# Task details
Your reply should consist of the entries, copied exactly and stripped of images.

# Supplied records
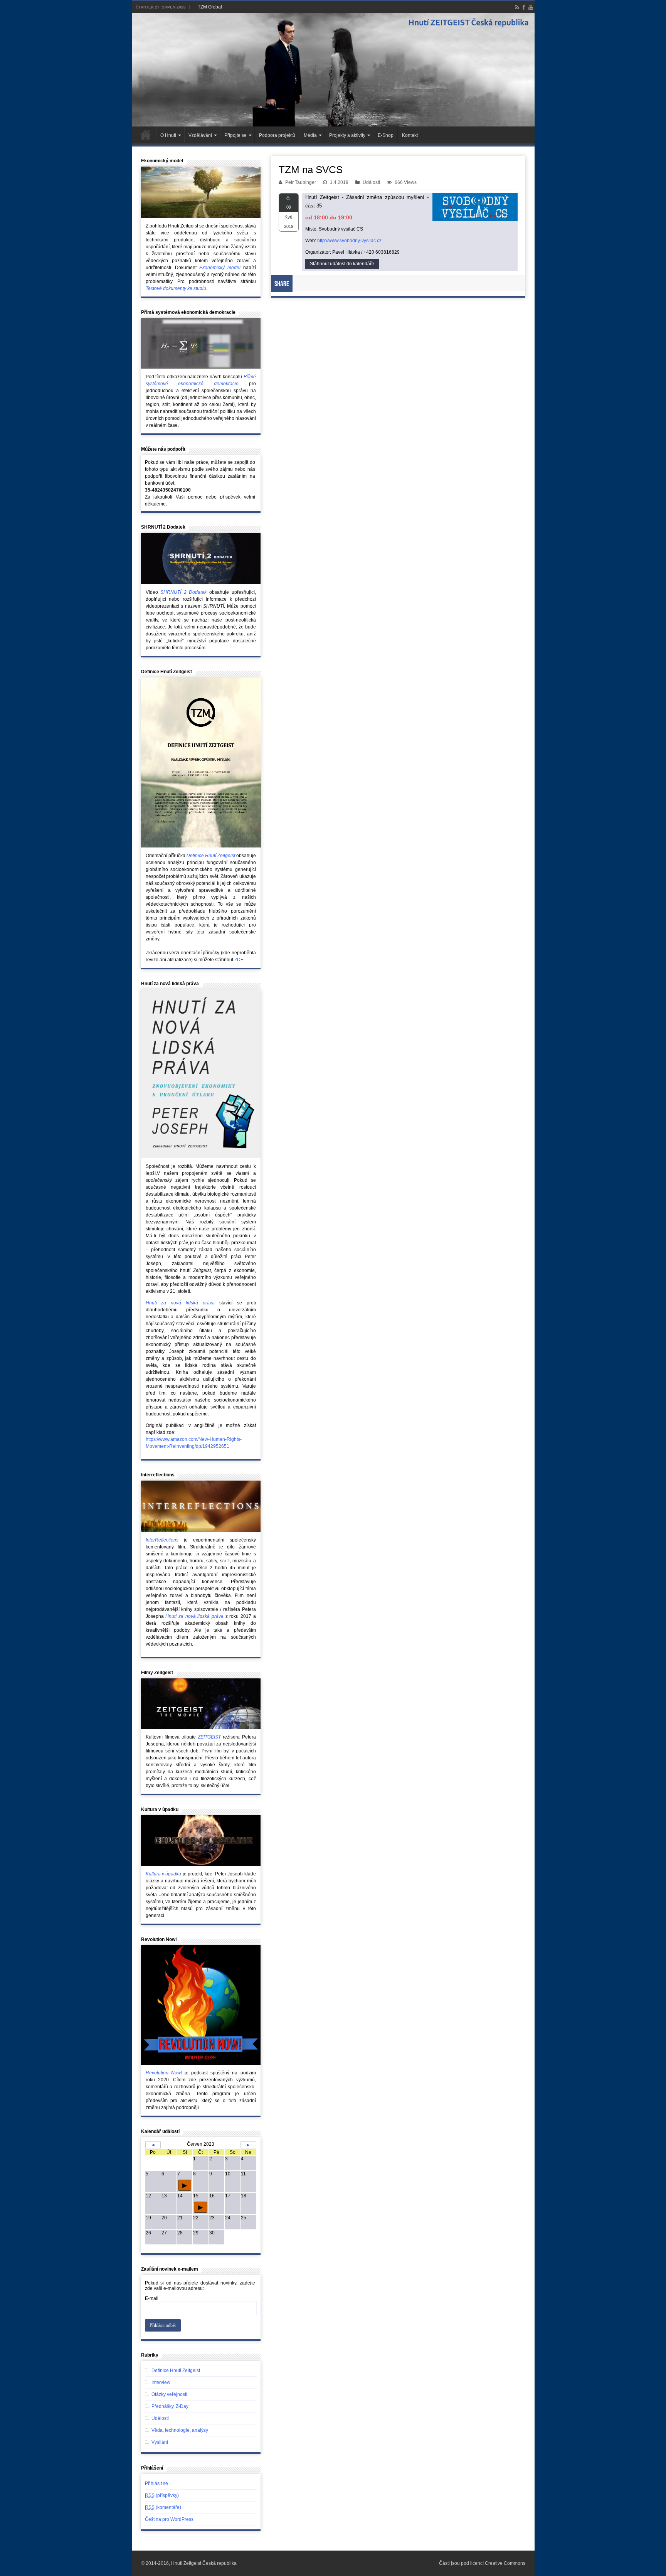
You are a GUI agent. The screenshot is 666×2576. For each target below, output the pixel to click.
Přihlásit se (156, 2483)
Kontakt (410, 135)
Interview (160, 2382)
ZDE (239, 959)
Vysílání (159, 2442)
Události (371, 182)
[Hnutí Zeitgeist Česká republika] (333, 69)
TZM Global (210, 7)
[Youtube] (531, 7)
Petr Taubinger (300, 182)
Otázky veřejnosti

# Result of the exercise
You are a GUI agent. The screenshot is 666×2576. For each target below, output the pixel to click.
Přihlásit se (156, 2483)
Kontakt (410, 135)
Interview (160, 2382)
ZDE (239, 959)
Vysílání (159, 2442)
Události (371, 182)
[Hnutí Zeitgeist Česká republika] (333, 69)
TZM Global (210, 7)
[Youtube] (531, 7)
Petr Taubinger (300, 182)
Otázky veřejnosti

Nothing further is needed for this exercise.